La confiscation de l'indépendance a commencé dès 1962 après l'arrivée des auteurs du coup de force sur des chars.
La confiscation de l'indépendance a commencé dès 1962 après l'arrivée des auteurs du coup de force sur des chars.

Indépendamment des chemins dont seul l'histoire connaît les conditions qui ont concouru à faire coïncider cette date avec le recouvrement de la souveraineté de l'Algérie (conception et concept qui mériteraient au passage d'être éclaircis et expliqués et surtout déchargés de la mission dont ils ont été chargés), cette date donc censée incarner l'espoir d'une liberté retrouvée, après une parenthèse qui s'est étendue sur plus d'un siècle et trente deux années, marquée par des tragédies des renoncements et des luttes face au phénomène le plus aliénant qu'est la colonisation. Bien des historiens nous ont peint au travers de leurs écrits des tableaux tragiques pour certains, idylliques pour d'autres et nuancé pour certains.

Je ne veux pas mener ici un combat d'arrière-garde, le procès du colonialisme a été instruit par nos aînés ; qu'ils aient été de piètres procureurs ou au contraire d'excellents pourfendeurs, cela n'est pas le but de mon propos, mais il s'agit plus de l'immense espoir porté par cette date, ce rêve de liberté... qu'en est-il réellement ...

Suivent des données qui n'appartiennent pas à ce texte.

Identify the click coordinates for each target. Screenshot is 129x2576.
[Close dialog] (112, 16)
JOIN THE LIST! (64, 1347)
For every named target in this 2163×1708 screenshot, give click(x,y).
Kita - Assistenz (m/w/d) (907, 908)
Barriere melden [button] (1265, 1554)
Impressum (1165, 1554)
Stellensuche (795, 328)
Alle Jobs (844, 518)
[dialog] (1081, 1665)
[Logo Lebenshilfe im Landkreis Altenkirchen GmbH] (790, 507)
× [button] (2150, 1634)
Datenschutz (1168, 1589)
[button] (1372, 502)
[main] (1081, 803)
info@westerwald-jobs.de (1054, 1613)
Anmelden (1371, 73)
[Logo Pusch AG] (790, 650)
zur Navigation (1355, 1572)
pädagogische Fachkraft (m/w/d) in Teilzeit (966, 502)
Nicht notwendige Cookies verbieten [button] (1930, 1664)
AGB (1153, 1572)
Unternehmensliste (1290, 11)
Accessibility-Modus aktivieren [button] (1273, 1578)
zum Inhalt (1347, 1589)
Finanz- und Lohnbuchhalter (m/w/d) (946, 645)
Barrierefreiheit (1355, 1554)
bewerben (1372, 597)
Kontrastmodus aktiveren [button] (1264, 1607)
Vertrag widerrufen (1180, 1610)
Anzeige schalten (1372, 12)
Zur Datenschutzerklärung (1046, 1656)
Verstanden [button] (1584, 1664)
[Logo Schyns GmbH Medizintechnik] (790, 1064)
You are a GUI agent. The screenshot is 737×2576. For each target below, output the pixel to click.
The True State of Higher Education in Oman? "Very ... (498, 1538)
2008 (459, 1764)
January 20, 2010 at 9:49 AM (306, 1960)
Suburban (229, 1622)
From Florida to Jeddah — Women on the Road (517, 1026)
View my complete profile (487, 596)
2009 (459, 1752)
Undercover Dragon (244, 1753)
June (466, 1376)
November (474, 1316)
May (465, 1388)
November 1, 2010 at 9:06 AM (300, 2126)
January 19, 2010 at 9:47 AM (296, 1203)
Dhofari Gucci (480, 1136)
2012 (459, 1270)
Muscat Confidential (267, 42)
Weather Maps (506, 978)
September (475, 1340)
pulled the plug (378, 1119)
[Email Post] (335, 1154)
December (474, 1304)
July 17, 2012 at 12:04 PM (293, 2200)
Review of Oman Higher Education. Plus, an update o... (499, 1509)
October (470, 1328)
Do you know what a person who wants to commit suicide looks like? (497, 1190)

N'a-t-elle pas en fin de compte été qu'un mirage ? Y compris pour celles et ceux qui en portent encore des stigmates dans le plus profond de leurs chair ?
Ne sommes-nous pas en présence d'une double imposture, à la fois symbolique et historique ? Pire encore, n'y a-t-il pas usurpation de ces deux dimension à la fois ...

Cette date n'a-t-elle pas été noyée par la lutte fratricide pour le pouvoir durant l'été de la même année, les promesses de meilleurs lendemains nées avec ce rêve libérateur pour en être le témoin de passage à une autre nuit à laquelle le cauchemar colonial venait de céder la place ?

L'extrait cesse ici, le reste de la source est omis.